La crise du Covid-19, je le crains, ne va pas faire disparaître ces tendances. D’autres, qui vont malheureusement dans le même sens, sont au contraire en train de s’affirmer.
- La bureaucratisation : l’éducation nationale est prise d’une frénésie de statistiques. Les « cohortes » d’élèves sont passées au peigne-fin pour analyser leurs performances scolaires à grands coup d’évaluations numériques, d’enquêtes diverses destinées à croiser et recroiser des chiffres qui disent tous la même chose : le changement de peuple, la déculturation et l’effondrement du niveau scolaire. Cette frénésie de chiffres, dont on ne tire d’ailleurs aucune interprétation sérieuse, donne l’impression d’une maîtrise, d’une scientificité de la politique éducative alors que nous ne maîtrisons plus rien.
- L’aveuglement institutionnalisé : par le refus de l’évaluation chiffrée qui dirait sans doute trop crûment la réalité. Alors on parle « classes sans notes », « compétences » dans le plus pur style managérial. On transforme la relation maître-élève en relation de coaching pour discréditer l’évaluateur. Dans cet aveuglement orchestré, la quasi-disparation du redoublement est une réussite comptable mais une catastrophe scolaire et sociale. Les élèves sont brassés dans une indistinction entre le bon et le mauvais, le travailleur et le fainéant extrêmement démotivante pour celui qui veut … travailler. Le sophisme de la réussite pour tous masque la destruction de l’ambition pour chacun.
- La digitalisation progressive de l’enseignement. Le Covid-19 a conduit à la fermeture des écoles et a par conséquent généralisé la pédagogie à distance. Certains établissement étant ingérables, et cette tendance devant probablement aller s’accentuant, il pourrait être tentant de recourir à cet instrument pour continuer à donner des cours aux élèves motivés et écarter ceux qui ne sont en classe que pour saboter. Néanmoins, cette digitalisation désanctuarise l’école. L’école, n’a plus un lieu propre, l’espace de la classe, mais on a « appris » qu’elle pouvait se faire autrement par réseau numérique interposé ce qui flatte l’individualisme de l’élève, se connectant ou refusant de se connecter sans que sa présence soit rigoureusement contrôlée.

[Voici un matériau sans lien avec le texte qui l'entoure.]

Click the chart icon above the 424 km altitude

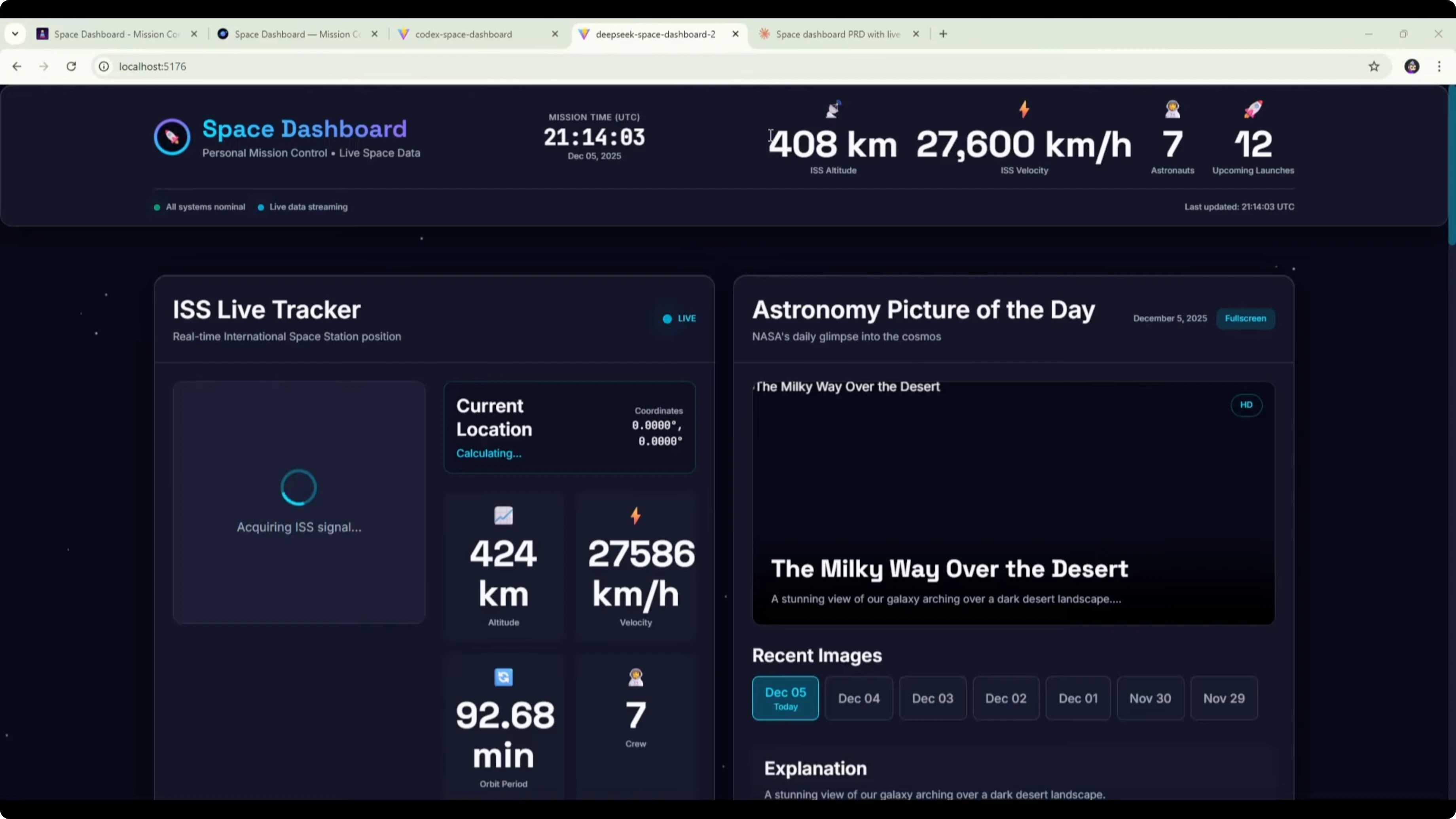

Cela conduit à désacraliser encore davantage la parole magistrale – une désacralisation déjà largement entamée – que l’on peut suivre, suivre distraitement ou interrompre à sa guise comme on le ferait pour n’importe quelle vidéo de réseau social.
- La restructuration de l’organisation des classes : les tendances actuelles de l’organisation des classes disperse les élèves plus qu’elle ne les concentre et contribue à cette désacralisation de la parole magistrale : disparition de l’estrade (il y a longtemps déjà…), ilôts de bavardages, culte du powerpoint qui transforme la classe en open space de brainstorming, classes sans tables en éducation musicale (soit…), modularité des places assises par des fauteuils mobiles et tout le fatras des innovations pédagogiques que promeut par exemple le Label STEM school financé par l’Union européenne dans le cadre d’Erasmus +. Sans espace marqué, sans repères, l’école semble appelée à devenir une sorte d’ « utopie », un « non lieu ». Et nous savons que les utopies sont l’autre nom de l’enfer …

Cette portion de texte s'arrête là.